## Instructions to follow
Starting at the line that contains "Given: Open the users group icon in sidebar", repeat each line exactly until the records end, keeping both the first and the last.

## Records provided
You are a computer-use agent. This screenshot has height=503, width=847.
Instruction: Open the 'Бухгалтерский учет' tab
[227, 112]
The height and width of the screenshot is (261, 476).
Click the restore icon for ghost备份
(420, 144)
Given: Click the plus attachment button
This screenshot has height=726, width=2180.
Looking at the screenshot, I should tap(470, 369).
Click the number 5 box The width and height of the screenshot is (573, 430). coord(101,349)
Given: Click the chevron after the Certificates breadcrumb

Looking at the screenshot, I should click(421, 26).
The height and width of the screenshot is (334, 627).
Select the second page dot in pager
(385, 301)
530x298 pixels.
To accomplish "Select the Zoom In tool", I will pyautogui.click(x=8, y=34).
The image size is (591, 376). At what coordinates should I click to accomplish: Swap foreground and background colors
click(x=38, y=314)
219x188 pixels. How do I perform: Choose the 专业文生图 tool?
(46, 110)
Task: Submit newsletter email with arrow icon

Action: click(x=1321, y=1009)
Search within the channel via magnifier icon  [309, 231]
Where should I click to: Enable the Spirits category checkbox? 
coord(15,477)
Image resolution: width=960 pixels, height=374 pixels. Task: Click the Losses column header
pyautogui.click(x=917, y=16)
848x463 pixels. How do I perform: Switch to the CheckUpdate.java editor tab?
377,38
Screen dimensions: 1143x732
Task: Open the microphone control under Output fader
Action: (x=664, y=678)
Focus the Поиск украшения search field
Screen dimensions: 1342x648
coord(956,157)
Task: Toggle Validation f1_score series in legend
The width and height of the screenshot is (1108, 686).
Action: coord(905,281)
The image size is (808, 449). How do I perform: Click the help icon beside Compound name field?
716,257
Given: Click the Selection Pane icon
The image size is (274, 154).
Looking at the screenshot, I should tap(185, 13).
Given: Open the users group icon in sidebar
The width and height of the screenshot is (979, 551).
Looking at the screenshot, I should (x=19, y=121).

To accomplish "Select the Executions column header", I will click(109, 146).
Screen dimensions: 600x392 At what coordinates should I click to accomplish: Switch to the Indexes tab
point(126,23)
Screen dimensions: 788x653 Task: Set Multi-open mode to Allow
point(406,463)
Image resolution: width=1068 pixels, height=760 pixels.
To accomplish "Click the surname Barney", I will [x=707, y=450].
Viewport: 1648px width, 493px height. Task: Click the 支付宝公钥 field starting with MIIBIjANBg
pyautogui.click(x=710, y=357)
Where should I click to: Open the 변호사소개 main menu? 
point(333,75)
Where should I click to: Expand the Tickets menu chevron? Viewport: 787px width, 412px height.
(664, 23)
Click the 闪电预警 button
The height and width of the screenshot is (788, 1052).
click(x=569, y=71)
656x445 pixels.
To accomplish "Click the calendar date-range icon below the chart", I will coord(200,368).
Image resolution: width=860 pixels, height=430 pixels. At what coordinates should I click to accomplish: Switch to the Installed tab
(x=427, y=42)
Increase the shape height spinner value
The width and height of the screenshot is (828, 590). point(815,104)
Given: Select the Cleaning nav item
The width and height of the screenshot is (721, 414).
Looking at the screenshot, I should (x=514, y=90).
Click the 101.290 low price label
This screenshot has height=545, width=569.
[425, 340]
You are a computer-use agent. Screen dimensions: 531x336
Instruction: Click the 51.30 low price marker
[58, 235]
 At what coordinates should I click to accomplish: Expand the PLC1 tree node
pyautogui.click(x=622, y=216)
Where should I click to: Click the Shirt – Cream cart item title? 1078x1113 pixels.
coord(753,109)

## Reply to the exercise
Given: Open the users group icon in sidebar
The width and height of the screenshot is (979, 551).
Looking at the screenshot, I should (x=19, y=121).

To accomplish "Select the Executions column header", I will click(109, 146).
Screen dimensions: 600x392 At what coordinates should I click to accomplish: Switch to the Indexes tab
point(126,23)
Screen dimensions: 788x653 Task: Set Multi-open mode to Allow
point(406,463)
Image resolution: width=1068 pixels, height=760 pixels.
To accomplish "Click the surname Barney", I will [x=707, y=450].
Viewport: 1648px width, 493px height. Task: Click the 支付宝公钥 field starting with MIIBIjANBg
pyautogui.click(x=710, y=357)
Where should I click to: Open the 변호사소개 main menu? 
point(333,75)
Where should I click to: Expand the Tickets menu chevron? Viewport: 787px width, 412px height.
(664, 23)
Click the 闪电预警 button
The height and width of the screenshot is (788, 1052).
click(x=569, y=71)
656x445 pixels.
To accomplish "Click the calendar date-range icon below the chart", I will coord(200,368).
Image resolution: width=860 pixels, height=430 pixels. At what coordinates should I click to accomplish: Switch to the Installed tab
(x=427, y=42)
Increase the shape height spinner value
The width and height of the screenshot is (828, 590). point(815,104)
Given: Select the Cleaning nav item
The width and height of the screenshot is (721, 414).
Looking at the screenshot, I should (x=514, y=90).
Click the 101.290 low price label
This screenshot has height=545, width=569.
[425, 340]
You are a computer-use agent. Screen dimensions: 531x336
Instruction: Click the 51.30 low price marker
[58, 235]
 At what coordinates should I click to accomplish: Expand the PLC1 tree node
pyautogui.click(x=622, y=216)
Where should I click to: Click the Shirt – Cream cart item title? 1078x1113 pixels.
coord(753,109)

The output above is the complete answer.